As Democrats tout the moral underpinnings of the federal health care system overhaul — ensuring health care coverage for nearly all Americans — one senator appeared to go off message when he said the legislation would address the “mal-distribution of income in America.”
After the Senate passed a “fix-it” bill Thursday to make changes to the new health care law, Sen. Max Baucus, D-Mont., chairman of the influential Finance Committee, said the overhaul was an “income shift” to help the poor.
“Too often, much of late, the last couple three years, the mal-distribution of income in American is gone up way too much, the wealthy are getting way, way too wealthy and the middle income class is left behind,” he said. “Wages have not kept up with increased income of the highest income in America. This legislation will have the effect of addressing that mal-distribution of income in America.”
That contrasted with the arguments Democrats have been making in the past year for reinventing the health care system: to expand health care coverage to 32 million uninsured Americans and tighten regulations on insurance companies while reducing the federal deficit.
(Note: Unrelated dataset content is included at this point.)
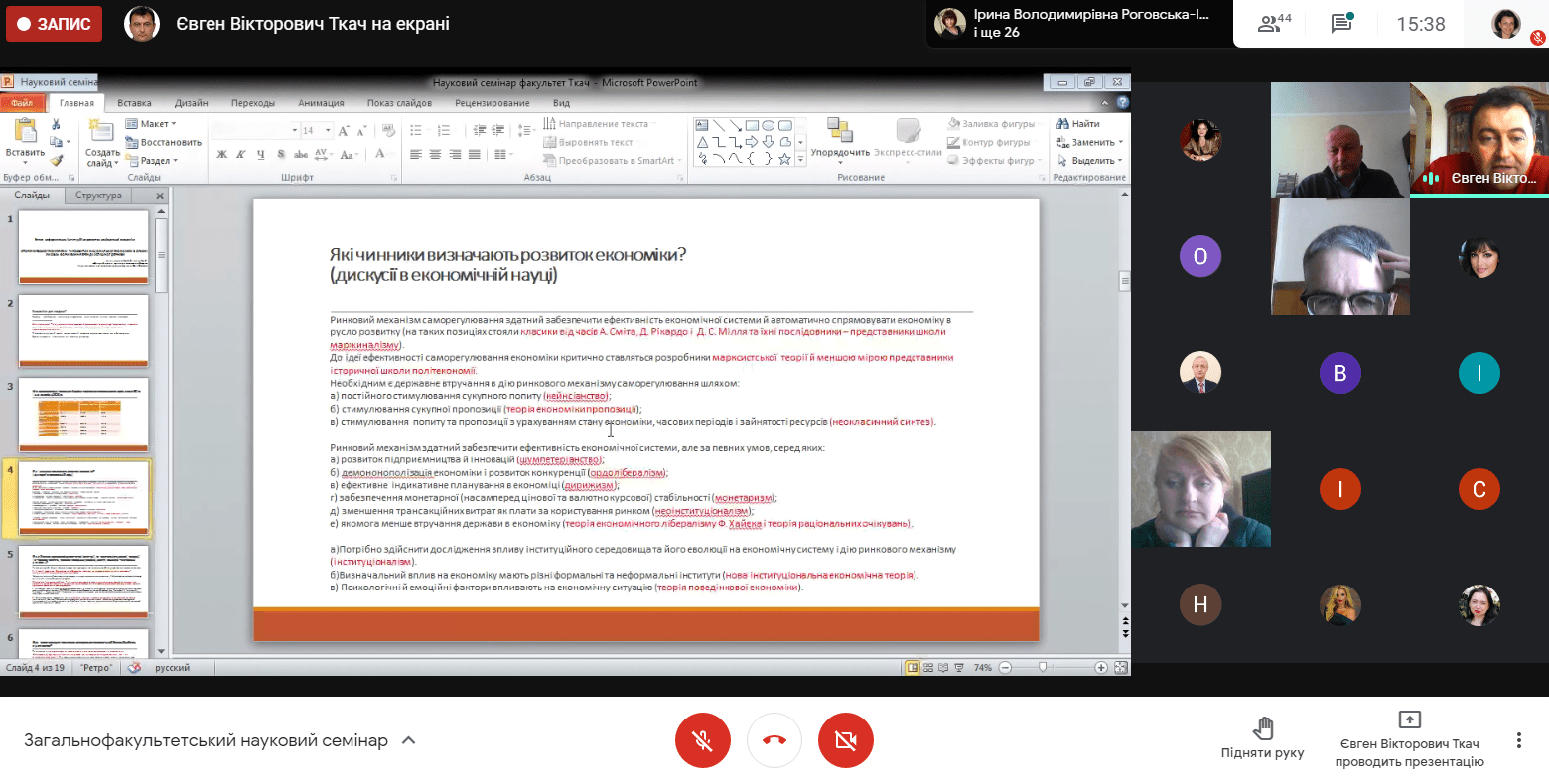Toggle the muted microphone button

[703, 740]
But some Republican critics have suggested the overhaul is taking the country down the path to socialism. The nearly $1 trillion legislation pays for itself in large part through new taxes on the wealthy — Americans who make $250,000 and more.
A spokeswoman for Baucus did not respond to an e-mail seeking more information on the statement.
Baucus’ statement could give Republicans ammunition as they seek to repeal the law and regain control of Congress in the November elections.
Democrats have rejected Republican charges that they are trying to take over the health care system.
In Iowa this week to trumpet the benefits of the legislation, President Obama said, “We made a promise. That promise has been kept.”
“From this day forward, all of the cynics, all the naysayers — they’re going to have to confront the reality of what this reform is and what it isn’t,” the president said. “They’ll have to finally acknowledge this isn’t a government takeover of our health care system.”
GOP strategist Matt Schlapp, the White House director to former President George. W. Bush, told FoxNews.com that Baucus’ statement reflected the “duality” of a responsible Democrat who understands the ramifications of tax policy on Americans but has a “foot in the camp of the most radical and rabid big government activists that are advocating for some breathtaking policies.”
“It’s interesting,” he said. “He’s not the senator I would use as the poster boy for radical and misunderstanding of market dynamics.”
But Schlapp said he’s not surprised by anything said by a member of a political party that, he said, seeks “to take money away from people who are achieving and give it those who aren’t.”